Logging millions of requests reliably with our new data ingestion pipeline
Introduction
HackerEarth handles millions of requests every day. To understand the user access patterns, get the usage of any particular feature or a page, figure out the daily active users or users who have been active for the past 6 months, etc in near real time, it is important to stream that data from across different services and ingest it to the analytics pipeline reliably.
Problem
Our old request logging architecture was complex and has many moving components. There were a lot of operational overheads involved in maintaining and scaling each of those components independently to ensure that all the self-hosted components were up and running all the time.
Architecture

Solution
Last year, we revamped the way we log our web requests. It was done mainly to increase the reliability in logging the HTTP/HTTPS request data from across web services and also to reduce the operational overheads and the infrastructure cost associated with it. The new flow is making use of Kinesis Firehose data streams to deliver the request data from our web servers to Redshift (the database that we use to log and query request data) reliably with much lower cost. Amazon Kinesis Firehose is a fully managed service that automatically scales to match the throughput of our incoming request log data and requires no ongoing administration. It also allows us to compress and encrypt the data before loading it, minimizing the amount of storage used at the destination with increased security and we only need to pay for the amount of data we transmit through the service.
The new flow is a fully managed solution with almost no operational overhead.
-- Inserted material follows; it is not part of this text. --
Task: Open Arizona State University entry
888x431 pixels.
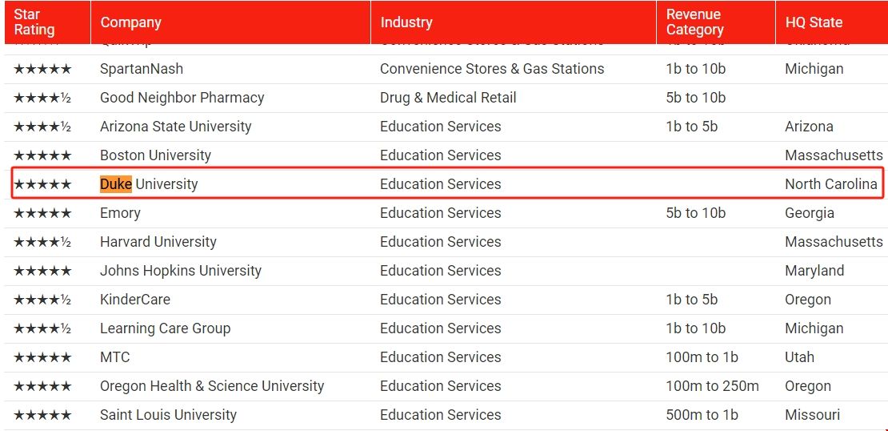Action: click(175, 127)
We tried to keep the flow simple and straightforward with less number of moving components. The request data is now guaranteed to appear in the Redshift table within 10-15 minutes from the point we received a request at our web server’s end. There are retries configured between consecutive infra components in the new flow to make sure there are no message drops in case of intermittent component failures/unavailability.
Architecture

Improvements
This pipeline worked flawlessly for more than a year logging a lot of request data to our Redshift servers. The size of our Redshift cluster had grown from a single node to a lot of nodes within a short period of time. This had a direct impact on our monthly AWS bill. We were forced to take a call to reduce the retention period of our request log data to keep the costs under control. We decided to keep only the last 12 months data at any given point. We started vacuuming the older data from Redshift periodically and were able to reduce the cluster size to around 2 to 3 nodes. However, over the next one year, the business grew significantly and hence grew the number of requests and its data size. In just 10 to 12 months, we ingested almost the same amount of data that we used to ingest in 1.5 - 2 years. That’s a lot of data to handle. Our Redshift cluster had grown to almost double its size again. It seemed unsustainable to us from the maintenance and the overall cost perspective to run that big of a Redshift cluster just to hold the request log data. The amount of request data available to our data analysts to query and analyze has gone down significantly from almost 3 years to just 1 year of data due to reduced retention period which is bad. Moreover, we were storing this request data at 2 different places, both the Redshift and S3. The S3 was acting as a backup.
Architecture

The data is getting segregated in the following way while the Firehose stream is writing it to S3. The S3 key prefix for each file would be in the format logs/yyyy/MM/dd/HH.

Following are the list of gzip compressed files that are getting stored every hour.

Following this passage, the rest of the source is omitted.